Convert the lines starting at the line containing "Identify the location" and ending at the line containing "(103, 337)." into a Markdown table with the columns Row and Line, skipping blank lines and leaving out the pictures.

= Records to use =
..............................
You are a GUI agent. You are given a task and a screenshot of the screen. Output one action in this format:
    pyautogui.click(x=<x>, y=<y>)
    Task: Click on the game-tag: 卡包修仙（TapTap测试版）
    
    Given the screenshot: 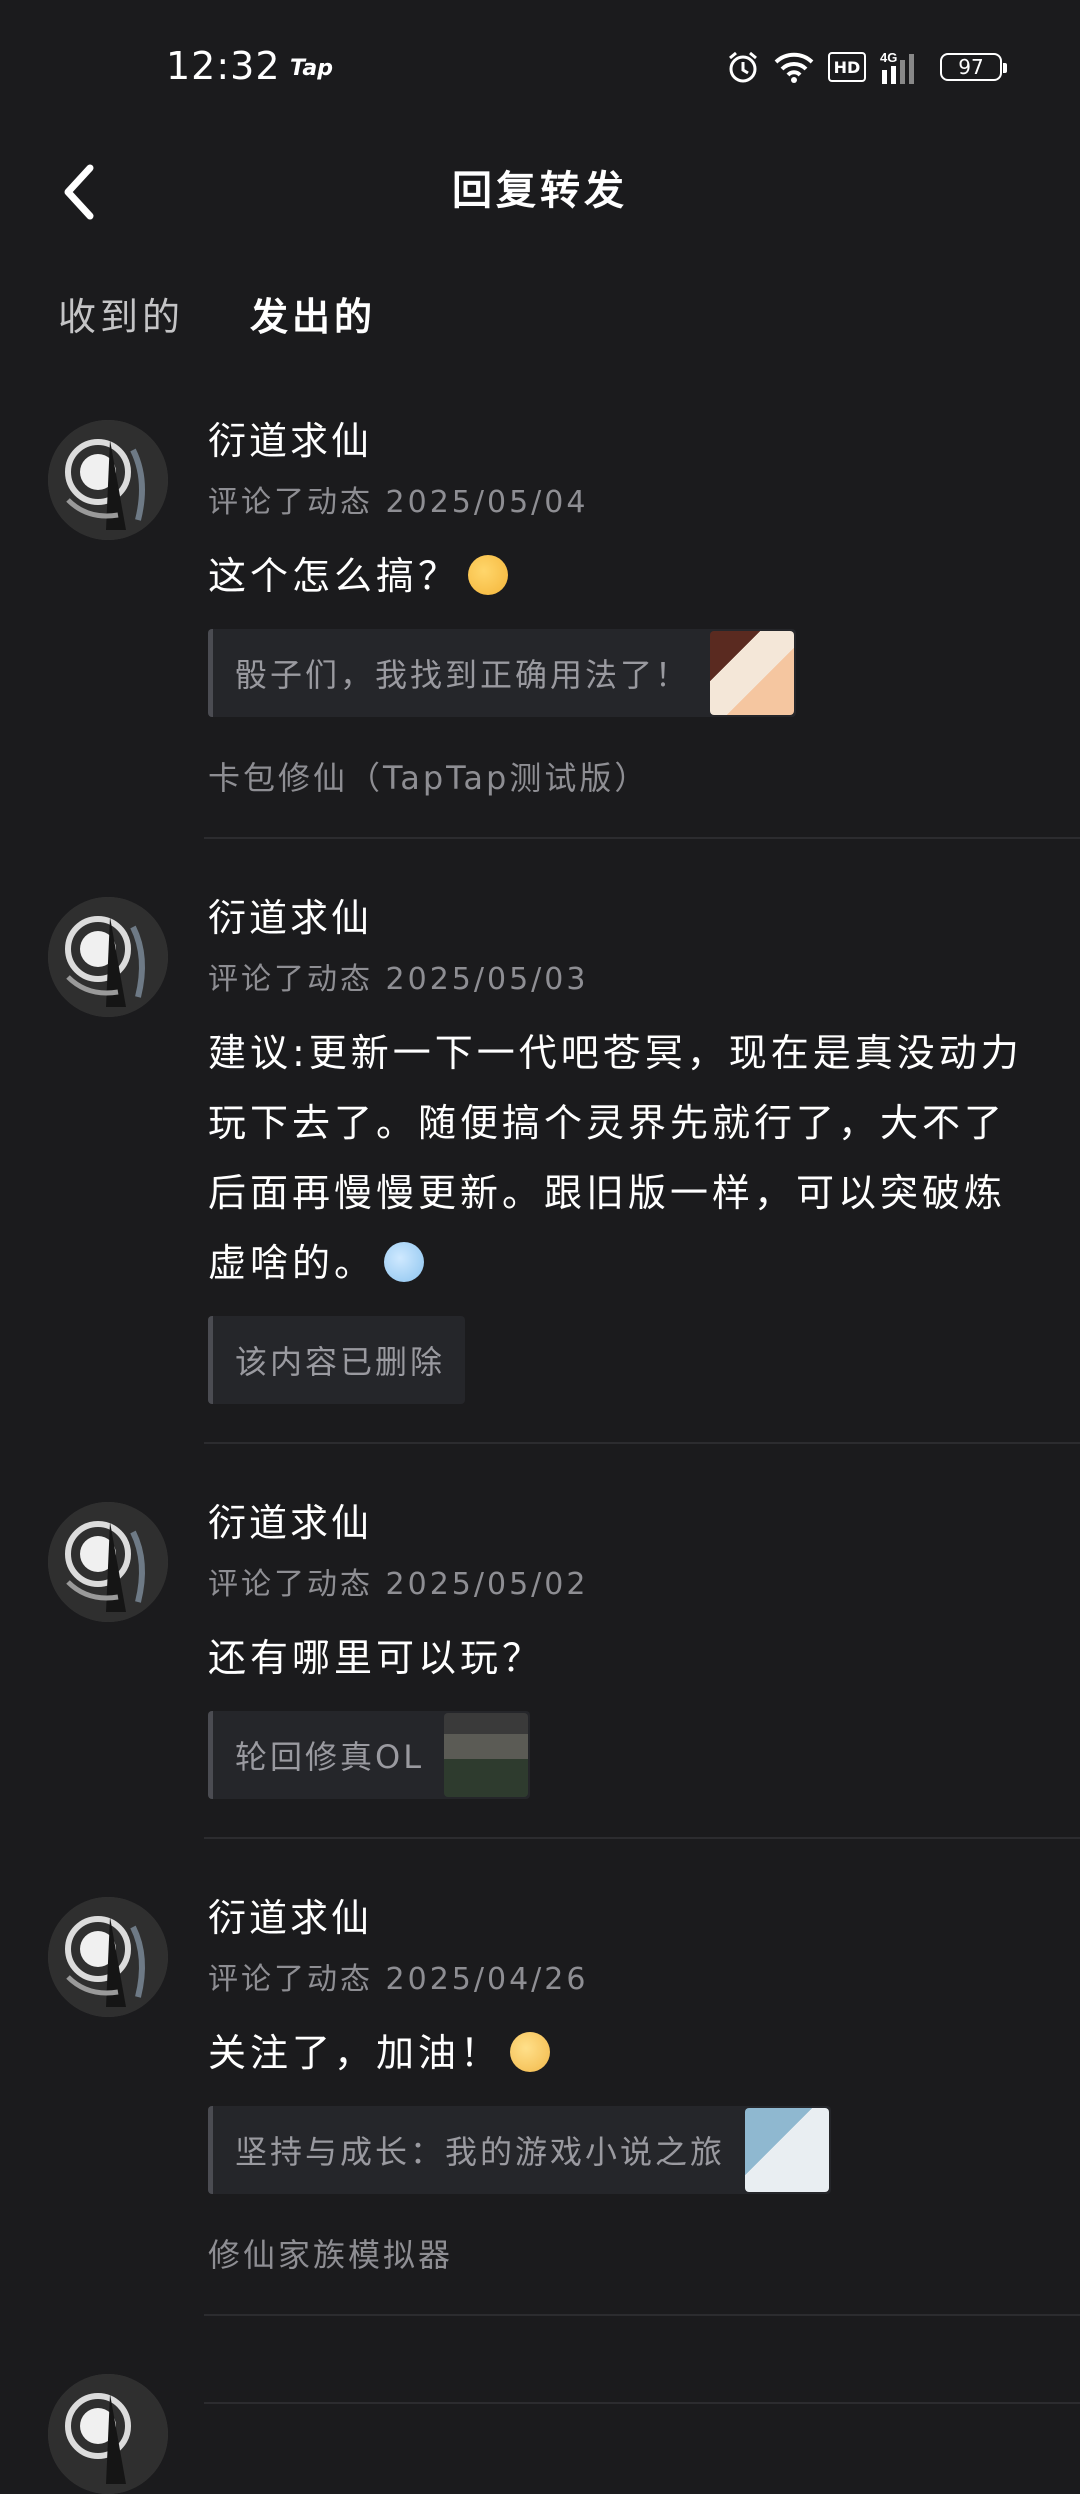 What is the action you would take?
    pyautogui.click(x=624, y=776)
..............................
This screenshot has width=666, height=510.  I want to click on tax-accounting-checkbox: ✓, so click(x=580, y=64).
..............................
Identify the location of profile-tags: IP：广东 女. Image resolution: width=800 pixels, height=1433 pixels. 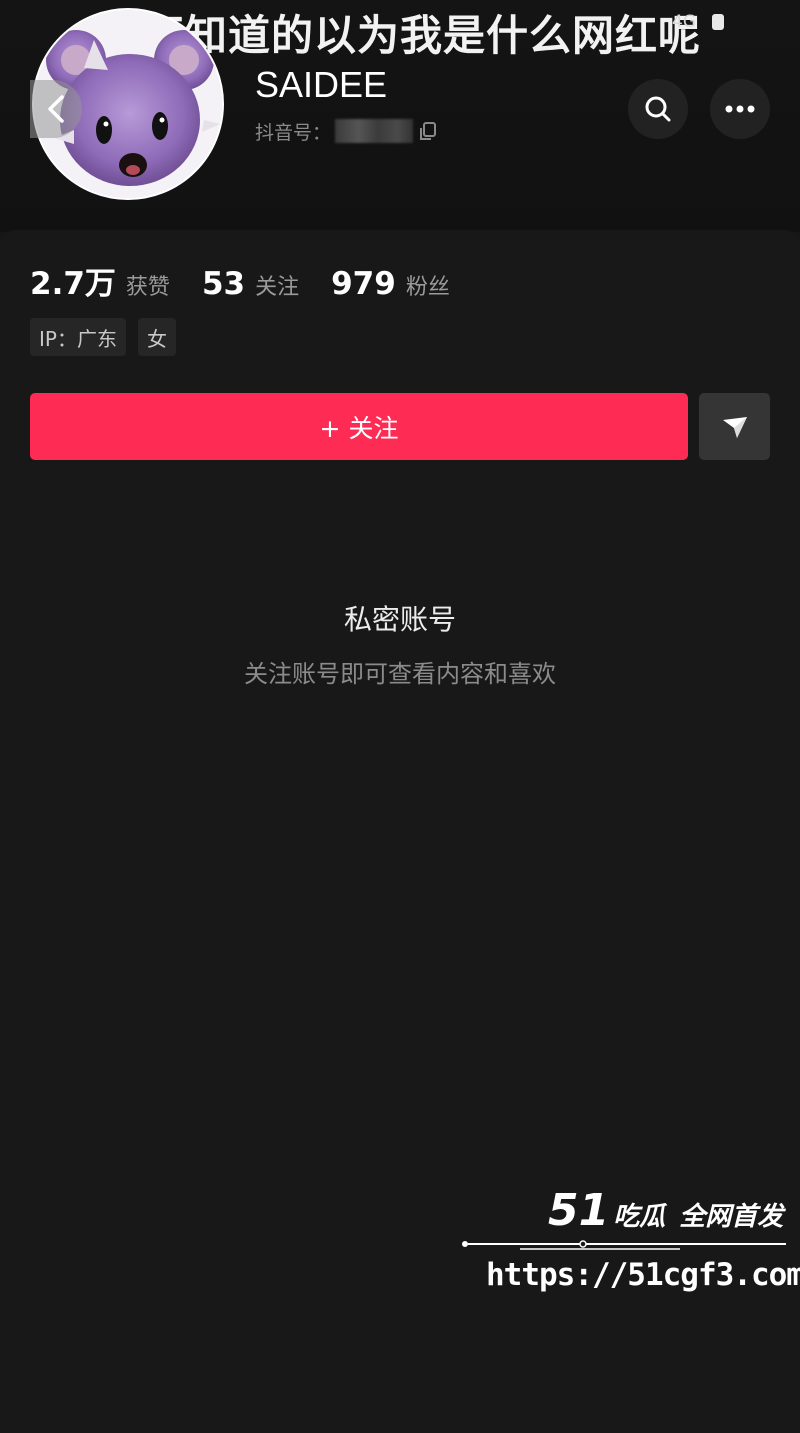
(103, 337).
..............................
= Exercise response =
| Row | Line |
|---|---|
| 1 | Identify the location of profile-tags: IP：广东 女. Image resolution: width=800 pixels, height=1433 pixels.  |
| 2 | (103, 337). |